The BBC’s Wyre Davies, in Jerusalem, says there has been increasing frustration and protest among many Palestinians over what they see as Israeli expansion and the weakness of their own leaders – a view that will be reinforced by the leak of these documents.

‘Biggest Yerushalayim’

Among the leaked papers, the alleged offers relating to East Jerusalem are the most controversial, as the issue has been a huge stumbling block in Mid-East talks and both Israelis and Palestinians claim Jerusalem as their capital.

Israel has occupied the West Bank, including East Jerusalem, since 1967, establishing close to 500,000 Jews in more than 100 settlements.

According to al-Jazeera, in May 2008, Ahmed Qurei, the lead Palestinian negotiator at the time, proposed that Israel annex all Jewish settlements in East Jerusalem except Har Homa (Jabal Abu Ghneim), in a bid to reach a final deal.

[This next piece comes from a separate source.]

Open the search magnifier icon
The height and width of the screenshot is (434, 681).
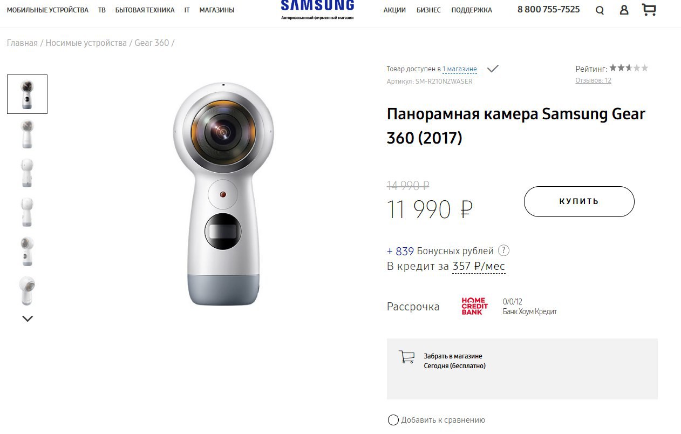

“This is the first time in history that we make such a proposition,” he reportedly said, pointing out that this was a bigger concession than that made at Camp David talks in 2000.

“We are offering you the biggest Yerushalayim in Jewish history,” Mr Erekat was quoted as saying, using the Hebrew word for Jerusalem.

Palestinian Liberation Organisation (PLO) leaders also privately suggested swapping part of the flashpoint East Jerusalem Arab neighbourhood of Sheikh Jarrah for land elsewhere, according to the leaks.

In addition, Palestinian negotiators are said to have proposed an international committee to take over Jerusalem’s Temple Mount, which houses the Dome of the Rock and Al-Aqsa Mosque – Islam’s third holiest site.

And they were reported to be willing to discuss limiting the number of Palestinian refugees returning to 100,000 over 10 years.

The leaks also purport to show that Palestinian leaders had been “privately tipped off” about Israel’s 2008-2009 war in Gaza, a claim Mr Abbas has denied in the past.

US ‘bias?

These highly sensitive issues have previously been non-negotiable.

The Israelis apparently rejected the concessions and made no offer in return.

Also the reportedly curt dismissals by some US politicians of Palestinian pleas do not fit with the message of even-handedness that President Obama tried to put across in his 2009 Cairo speech, says the BBC’s Jonny Dymond in Washington.

The Palestinian ambassador to the UK, Manuel Hassassian, said that if confirmed, the documents would show that “major concessions” had been offered.

“But I think we need to see this in context,” he told the BBC World Service’s World Today programme.

“What was Israel willing to give in return to these concessions? Nobody talks about the other side.”